# READING TEXT start

To my way of thinking, as John Wayne would say, and correct me if I’m wrong, as I’m sure you will, it’s not 1870 any more, not even in the southwest. We live with miles and miles of suburban sprawl and traffic. We have policemen almost everywhere. We all understand our laws very well, and almost all of us follow them, even though sometimes they seem a bit confining. We have lawyers everywhere for big disputes, and we have small claims court for small ones. If two men go out in the street to face each other, they better get it over with before the light changes. Also, they have a much better chance of hurting, or even killing, innocent people around them than they do each other.

It’s 2018. Women are constantly telling us that they don’t want to be treated as sex objects, or as delicate flowers any more. They want to be listened to, respected and understood. They also want to be hired, and to rise into leadership positions. It is being noticed that women possess more of the skills that are necessary in today’s society than men. Skills such as attention to detail, patience, and communicating clearly, without using tactics such as bullying or intimidation.

We have also learned that a man standing alone to solve a problem will not be nearly successful as a small group working together to solve the problem. It also helps if the people in the group come from diverse backgrounds and have had different experiences and therefore can each see things from a different perspective. There is no need, and no use, for guns in any of these groups.

Still, today, too many of our elected officials, and our movies producers, play into the myths of the hero and the superhero. Our buffoon-and-chief demeaned the police and security people in Florida for not running into the school where the kid with a high-powered rife was killing people. He said he would have run in himself, even without a weapon, just like Jimmy Stewart or Gary Cooper. He sees himself as that kind of a hero.

# READING TEXT end

== THINGS TO DO ==
- a) List the skills that the essay on hero myths says women possess more of than men.
- b) Pick up the essay on hero myths after its final sentence and keep writing.
The lines that come next have nothing to do with the essay on hero myths.

# SUPPLIED INFORMATION start

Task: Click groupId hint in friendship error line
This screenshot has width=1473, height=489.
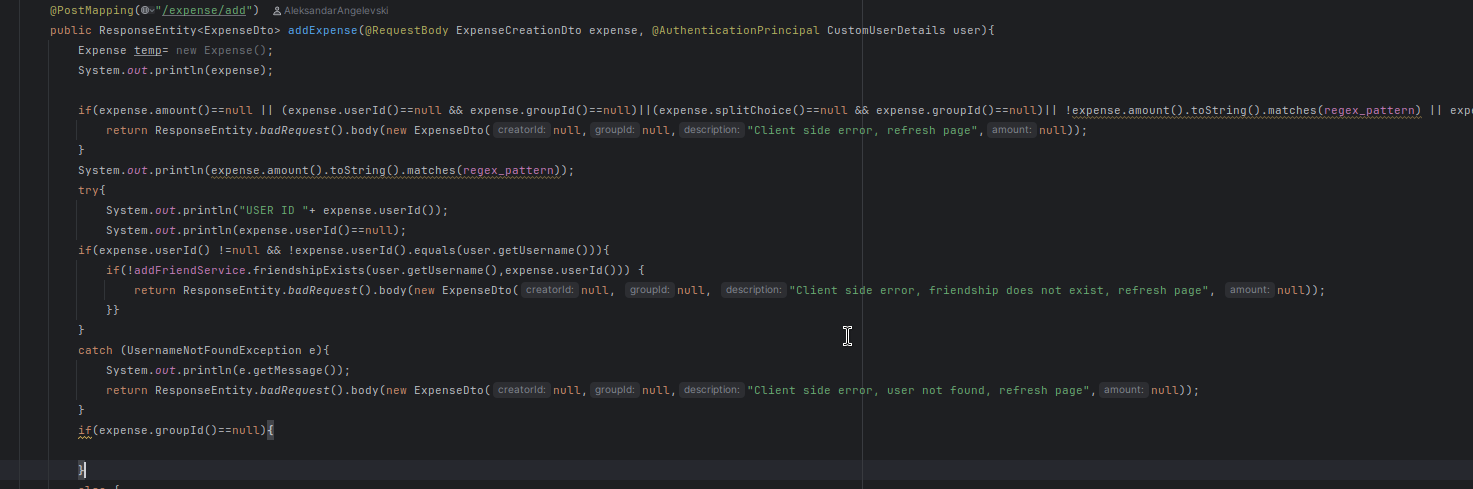Action: pos(649,290)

# SUPPLIED INFORMATION end

== RESPONSES BY TASK ==
- a) Attention to detail, patience, and communicating clearly without using tactics such as bullying or intimidation.

- b)
I know many people wish he had; it would have been a fitting ending. But we already saw how he rushed to save people when he went to Puerto Rico. He went three weeks late and threw paper towels into the crowd. Brave.

Hopefully, todays movies are helping to create new American myths. Right now there is a very popular movie that shows Black people as powerful protectors of culture. There is a women action heroine in almost every new thriller. And maybe we will move on from that. There could be a movie about a couple who convince the world that climate change is real, and it will show ways to deal with it that are exciting and sexy. There could be a movies about a very diverse group of people that find a way to being about Middle East peace, or rid the world of nuclear weapons. We need to honor heroes who don’t kill anything.

Of course, one of the things I have been wondering about is who will play Robert Mueller in the movie we are all waiting for, the one that will show how Mueller and his diverse team, strategically found a way to save democracy in America. A movie without any guns, and a very happy ending.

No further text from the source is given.